Karla's 'erosion project' not only erodes words of a poetic drama, but to my mind, brings us together in our efforts to save what we have achieved, if we work together. I imagine Buddha too must have seen texts dismantling in a state of Nirvana under eddies of consciousness, knowing they would be caught again and put together eventually. To see texts picked by eddies and the northern and Everest ice caps melt, therefore, is not an apocalyptic vision but the realisation of a moment in common existence in this earth that promises to generate new energy for life.
From: Karla Ptacek To: Prof. Abhi Subedi From: Karla Ptacek Date: Fri, Sep 6, 2013 at 12:10pm Subject: Theatre for social change
Your fine essay has sewn together this little project into a much larger canopy of ideas, connecting the personal and the universal, both near and far. You understand what I had in mind and relate this both to the wider world and to the last green tree in a neighbourhood in Kathmandu. In this way, you have enabled the 'Erosion' project to reach fruition and for that I am deeply thankful.

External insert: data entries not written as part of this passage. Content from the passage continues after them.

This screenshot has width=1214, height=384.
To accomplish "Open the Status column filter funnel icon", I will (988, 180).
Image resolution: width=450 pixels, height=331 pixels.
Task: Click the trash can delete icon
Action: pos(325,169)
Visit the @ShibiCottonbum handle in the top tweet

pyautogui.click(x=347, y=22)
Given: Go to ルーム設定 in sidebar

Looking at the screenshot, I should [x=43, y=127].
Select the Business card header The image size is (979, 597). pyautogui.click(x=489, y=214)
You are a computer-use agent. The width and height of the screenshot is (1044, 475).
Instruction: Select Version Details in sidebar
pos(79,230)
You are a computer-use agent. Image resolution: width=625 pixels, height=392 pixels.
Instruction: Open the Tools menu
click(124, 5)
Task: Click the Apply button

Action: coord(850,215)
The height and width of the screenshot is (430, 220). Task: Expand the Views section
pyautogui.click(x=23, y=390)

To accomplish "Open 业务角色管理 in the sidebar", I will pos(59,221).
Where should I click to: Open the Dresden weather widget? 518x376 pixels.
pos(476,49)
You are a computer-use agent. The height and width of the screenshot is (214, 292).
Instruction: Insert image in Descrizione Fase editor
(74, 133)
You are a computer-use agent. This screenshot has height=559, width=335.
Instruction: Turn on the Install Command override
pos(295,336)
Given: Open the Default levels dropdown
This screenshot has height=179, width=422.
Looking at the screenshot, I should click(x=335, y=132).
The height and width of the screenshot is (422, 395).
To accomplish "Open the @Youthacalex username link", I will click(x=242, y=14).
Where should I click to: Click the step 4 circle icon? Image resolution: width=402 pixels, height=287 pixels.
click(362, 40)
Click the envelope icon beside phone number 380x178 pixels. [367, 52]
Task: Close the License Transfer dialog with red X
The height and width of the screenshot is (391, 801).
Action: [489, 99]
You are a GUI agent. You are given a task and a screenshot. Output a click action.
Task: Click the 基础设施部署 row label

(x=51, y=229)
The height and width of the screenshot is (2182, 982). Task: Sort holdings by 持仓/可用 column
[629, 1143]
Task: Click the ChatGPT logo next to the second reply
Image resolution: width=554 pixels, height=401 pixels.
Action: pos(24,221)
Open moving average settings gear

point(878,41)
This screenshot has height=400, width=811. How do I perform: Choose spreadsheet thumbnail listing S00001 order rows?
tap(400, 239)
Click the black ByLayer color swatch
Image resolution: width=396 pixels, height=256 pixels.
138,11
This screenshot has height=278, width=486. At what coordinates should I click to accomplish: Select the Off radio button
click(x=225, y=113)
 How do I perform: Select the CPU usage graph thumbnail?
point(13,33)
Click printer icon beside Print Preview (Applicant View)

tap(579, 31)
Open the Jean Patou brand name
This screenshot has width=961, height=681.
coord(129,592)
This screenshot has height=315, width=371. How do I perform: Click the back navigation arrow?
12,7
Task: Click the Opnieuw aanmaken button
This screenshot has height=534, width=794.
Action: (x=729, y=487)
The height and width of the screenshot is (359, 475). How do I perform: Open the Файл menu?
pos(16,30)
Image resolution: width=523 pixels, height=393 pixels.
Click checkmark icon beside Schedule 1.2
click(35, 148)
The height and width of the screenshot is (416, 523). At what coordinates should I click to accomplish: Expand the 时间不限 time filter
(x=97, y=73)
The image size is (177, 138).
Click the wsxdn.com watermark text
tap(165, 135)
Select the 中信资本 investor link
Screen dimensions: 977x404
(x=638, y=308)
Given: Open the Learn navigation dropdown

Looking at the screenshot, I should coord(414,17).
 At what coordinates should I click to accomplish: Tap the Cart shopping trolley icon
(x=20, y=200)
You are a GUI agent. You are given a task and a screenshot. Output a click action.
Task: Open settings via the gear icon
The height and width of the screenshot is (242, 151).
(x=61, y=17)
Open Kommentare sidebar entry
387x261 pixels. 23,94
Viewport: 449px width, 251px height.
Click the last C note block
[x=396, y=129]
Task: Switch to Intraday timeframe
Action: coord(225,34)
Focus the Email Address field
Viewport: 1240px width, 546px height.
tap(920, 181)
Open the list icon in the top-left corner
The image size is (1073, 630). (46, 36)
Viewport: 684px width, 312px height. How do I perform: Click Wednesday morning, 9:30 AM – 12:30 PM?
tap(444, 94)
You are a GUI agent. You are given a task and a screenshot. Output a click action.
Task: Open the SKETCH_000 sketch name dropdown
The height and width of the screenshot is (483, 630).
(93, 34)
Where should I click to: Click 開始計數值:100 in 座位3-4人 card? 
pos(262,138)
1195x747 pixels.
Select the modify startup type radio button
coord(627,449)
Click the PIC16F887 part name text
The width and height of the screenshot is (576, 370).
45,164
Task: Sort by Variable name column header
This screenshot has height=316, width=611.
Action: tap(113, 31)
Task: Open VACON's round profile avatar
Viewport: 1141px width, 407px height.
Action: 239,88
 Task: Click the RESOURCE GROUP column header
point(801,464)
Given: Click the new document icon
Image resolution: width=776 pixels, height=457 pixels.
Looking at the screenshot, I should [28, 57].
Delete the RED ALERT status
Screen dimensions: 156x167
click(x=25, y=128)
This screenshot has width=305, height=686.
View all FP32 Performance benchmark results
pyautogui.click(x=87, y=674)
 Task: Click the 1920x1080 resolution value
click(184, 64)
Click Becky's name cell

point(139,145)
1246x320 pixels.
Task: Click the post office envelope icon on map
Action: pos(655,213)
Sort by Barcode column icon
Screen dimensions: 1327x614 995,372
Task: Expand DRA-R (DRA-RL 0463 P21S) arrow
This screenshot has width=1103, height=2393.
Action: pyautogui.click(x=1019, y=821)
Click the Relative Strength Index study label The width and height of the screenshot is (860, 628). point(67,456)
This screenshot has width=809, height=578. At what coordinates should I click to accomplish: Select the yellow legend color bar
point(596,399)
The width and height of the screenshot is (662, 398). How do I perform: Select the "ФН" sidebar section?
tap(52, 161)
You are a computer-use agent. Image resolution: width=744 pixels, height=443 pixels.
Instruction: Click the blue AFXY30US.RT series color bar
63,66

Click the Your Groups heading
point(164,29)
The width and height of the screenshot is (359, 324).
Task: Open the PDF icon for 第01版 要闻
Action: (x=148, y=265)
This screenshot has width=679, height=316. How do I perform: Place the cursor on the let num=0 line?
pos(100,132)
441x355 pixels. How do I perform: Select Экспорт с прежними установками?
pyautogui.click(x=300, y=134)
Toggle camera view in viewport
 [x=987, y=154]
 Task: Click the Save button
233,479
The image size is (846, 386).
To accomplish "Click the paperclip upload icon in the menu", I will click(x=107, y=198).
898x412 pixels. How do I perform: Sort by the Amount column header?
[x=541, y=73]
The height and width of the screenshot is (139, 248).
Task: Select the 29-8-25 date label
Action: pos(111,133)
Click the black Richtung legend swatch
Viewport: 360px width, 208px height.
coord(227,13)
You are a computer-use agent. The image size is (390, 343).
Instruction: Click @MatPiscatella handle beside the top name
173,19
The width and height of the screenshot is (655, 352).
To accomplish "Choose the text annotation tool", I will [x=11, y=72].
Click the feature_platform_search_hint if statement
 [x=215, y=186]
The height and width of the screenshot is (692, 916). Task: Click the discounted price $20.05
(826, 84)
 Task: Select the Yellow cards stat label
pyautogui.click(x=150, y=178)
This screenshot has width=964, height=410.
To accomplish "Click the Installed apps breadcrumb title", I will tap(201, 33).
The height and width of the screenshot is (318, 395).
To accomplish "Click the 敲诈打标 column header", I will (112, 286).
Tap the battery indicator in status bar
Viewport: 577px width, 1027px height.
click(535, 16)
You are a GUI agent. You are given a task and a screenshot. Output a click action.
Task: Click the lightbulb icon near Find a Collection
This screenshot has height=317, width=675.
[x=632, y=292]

Let me explain: I didn't actually achieve the intended creative outcome of 'Erosion'. It was supposed to
culminate in a film showing the sea's erasure of your text on Monmouth fossil table. Despite best efforts, we couldn't get a complete film of the erasure and after 2 days of
experimentation and with the pressure of lots of other work to be completed for the festival - photography, sound recordings, sculptures, film, music, performance etc - I called a halt to the project.
Instead of a film, we would exhibit photos of the process, alongside your original text from 'Dreams of Peach Blossom' and perhaps I'd add some discussion about the intentions around the original idea. This unexpected outcome - exhibiting photos and texts instead of film - this was okay for me because I see 'failed' ideas as gifts. Perhaps as moments for transformation, or for one idea to propagate further ideas, which in in turn may
blossom and set seed. Theatre people have to be pragmatists and optimists. :) What you have done with your essay Abhi, is to excavate, elaborate and extend the ideas around this imbedded Nepali text and its erasure in an English seascape. This now becomes your version, and it loops back to Nepal through the readership of your essay, renewing and enlarging the original before it is returned to England. In this cycle and re-cycling, words and images morph and transcend boundaries.
I still see my non-existent film in my mind's eye, as I think, do you. It is projected onto one of the tall walls of the Jam factory - our creative home in Dorset.
The film is huge, extending across one entire wall. It loops. It is silent.
I can write about this film, where there is no film. It's captured here, in these words we exchange together, and, as you say, through this process, energy is released - and what energy!